Render the lines from the one containing "Viewport: 1992px width, 1254px height." through the one containing "via trash icon" as a numbered list, omitting blank lines.

+++ Supplied records

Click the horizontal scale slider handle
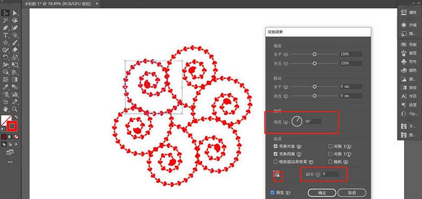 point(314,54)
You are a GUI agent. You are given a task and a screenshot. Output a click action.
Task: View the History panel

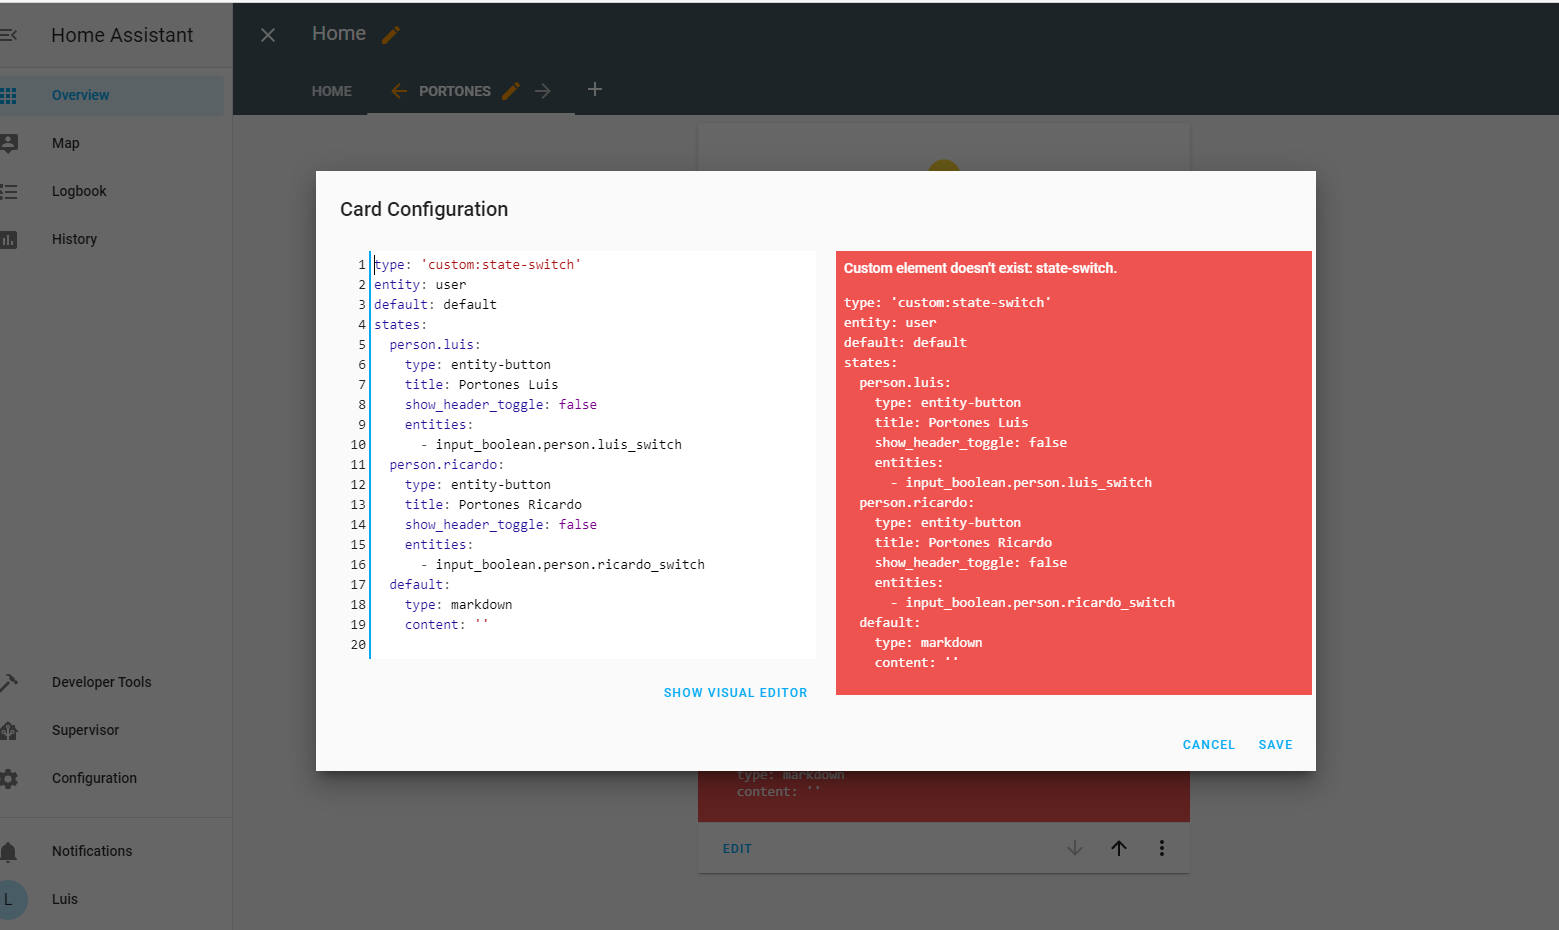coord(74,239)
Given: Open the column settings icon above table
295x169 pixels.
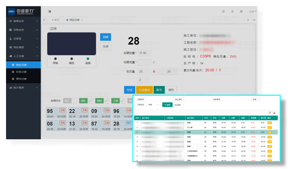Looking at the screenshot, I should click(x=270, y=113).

++++++
+++ Supplied records

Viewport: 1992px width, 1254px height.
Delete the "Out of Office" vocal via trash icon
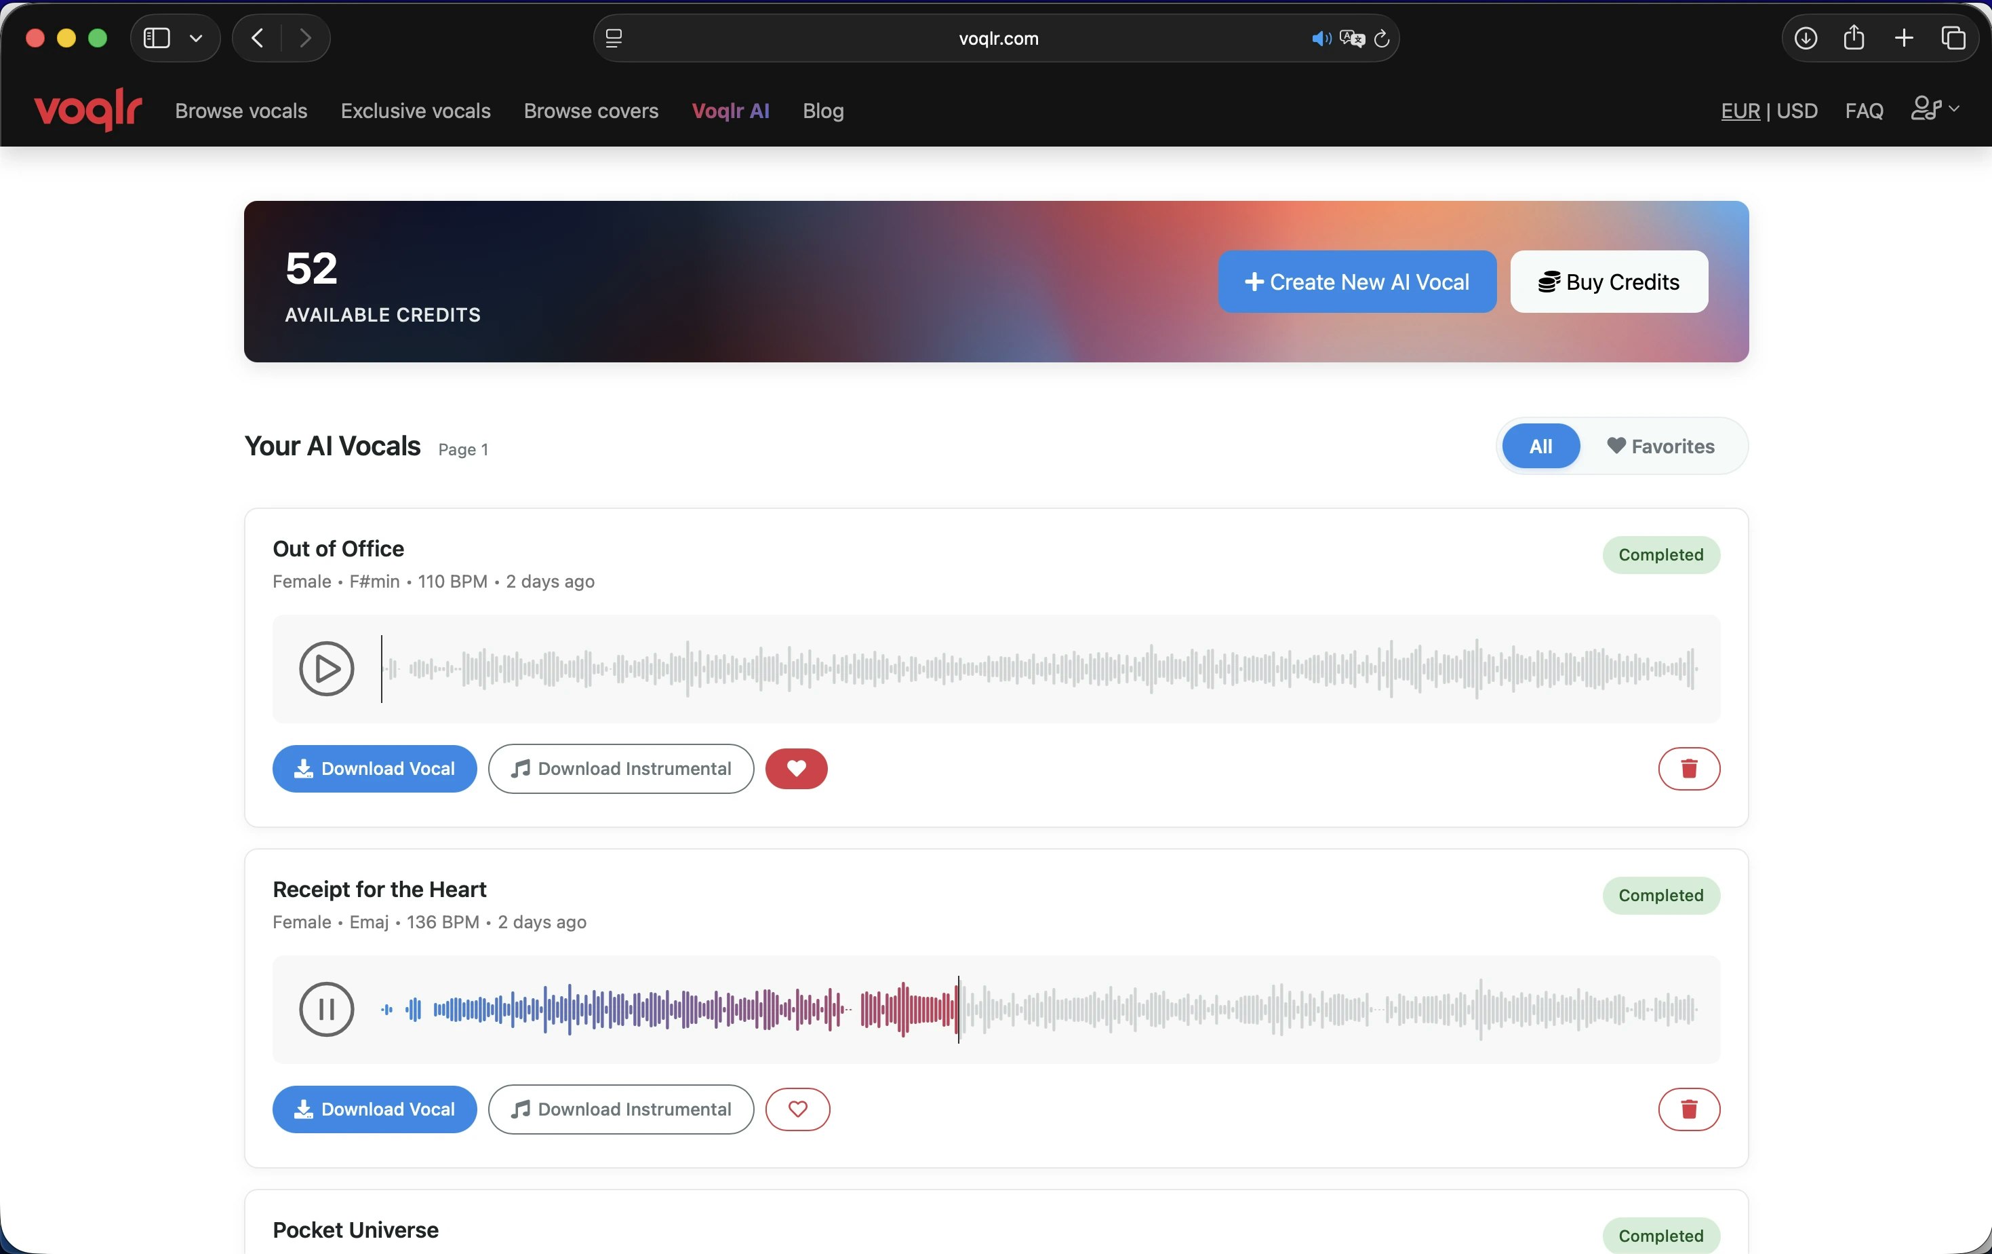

++++++

> **Task solution**
1. Viewport: 1992px width, 1254px height.
2. Delete the "Out of Office" vocal via trash icon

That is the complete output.